A new, innovative Biodiversity Data Journal has been created in association with Pensoft Publishers, a company whose thematic vision and entrepreneurial and technical savvy jointly represent one of the most significant steps into the future of biodiversity informatics made over the past decade. Read more about the Journal’s agenda and platform in the inaugural paper.

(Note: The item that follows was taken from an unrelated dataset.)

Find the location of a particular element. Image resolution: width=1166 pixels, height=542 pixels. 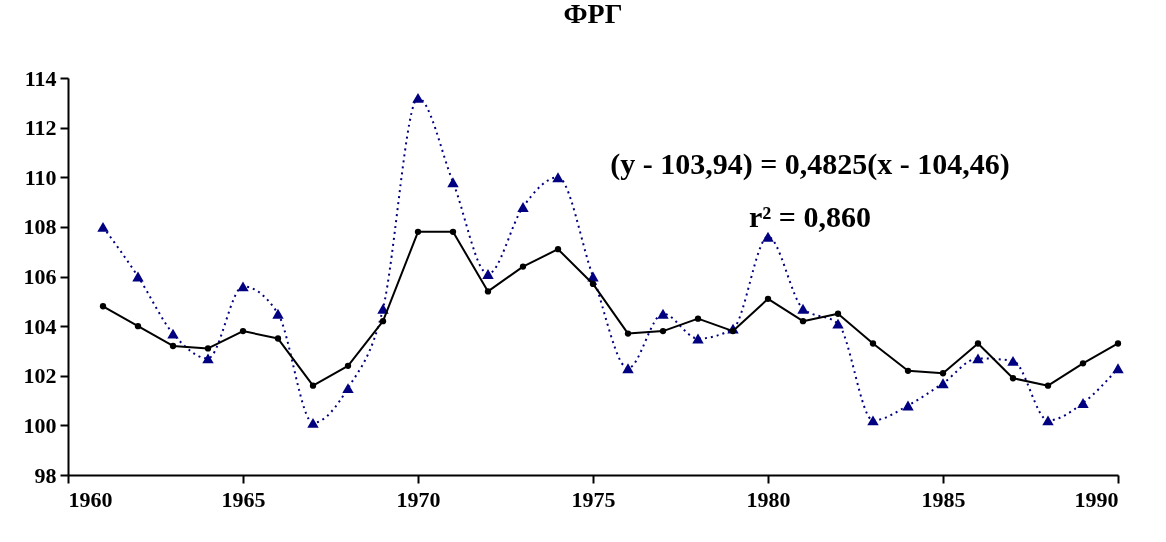

annotation: r² = 0,860 is located at coordinates (810, 216).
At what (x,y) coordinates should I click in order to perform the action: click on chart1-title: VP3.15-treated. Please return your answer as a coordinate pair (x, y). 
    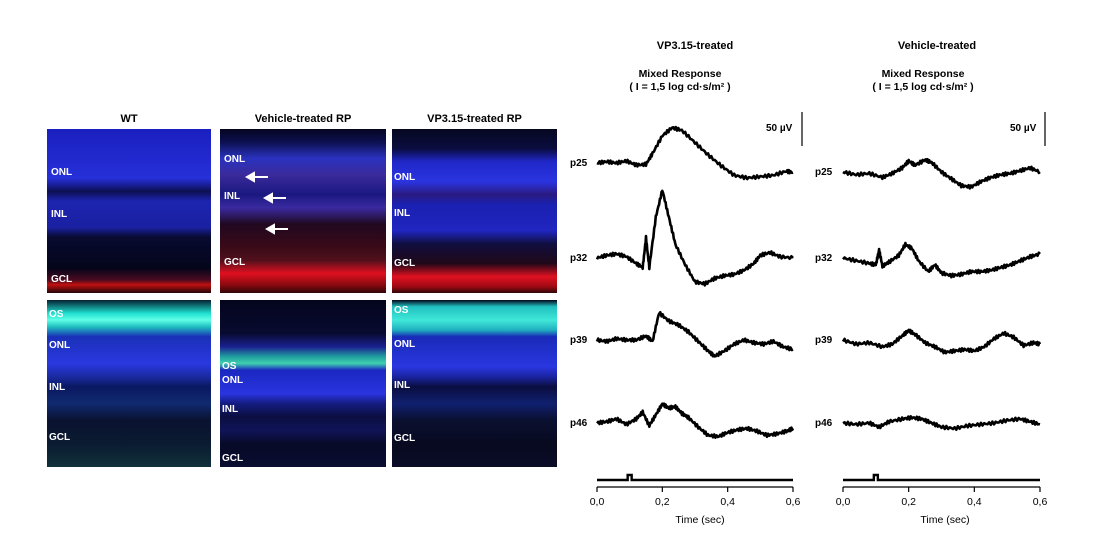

Pending final database settings adjustments on the iDigBio servers, SCAN is set to become the first major biodiversity data portal to facilitate “smart” expert annotations using Filtered Push semantics and technology. Thanks to the wonderful team at Harvard University including Maureen Kelly, Paul Morris, and David Lowery, we can now (1) “flag” imaged yet under-identified SCAN specimens as such, (2) assign them to experts connected to our virtual environment, (3) have them perform annotations and identifications, and (4) record these updates both inside SCAN and in the external Filtered Push environment. The annotations are embedded in an ontology and can be propagated to other Filtered Push compatible platforms, such as Specify – http://specifysoftware.org/.
The general workflow is outlined here: http://scan1.acis.ufl.edu/content/annotations.
In the coming weeks there will be a good bit of tweaking and optimizing, and a need to serve up many pertinent images and recruit testers. That said we now have a very powerful and pioneering annotations system available for use and promotion.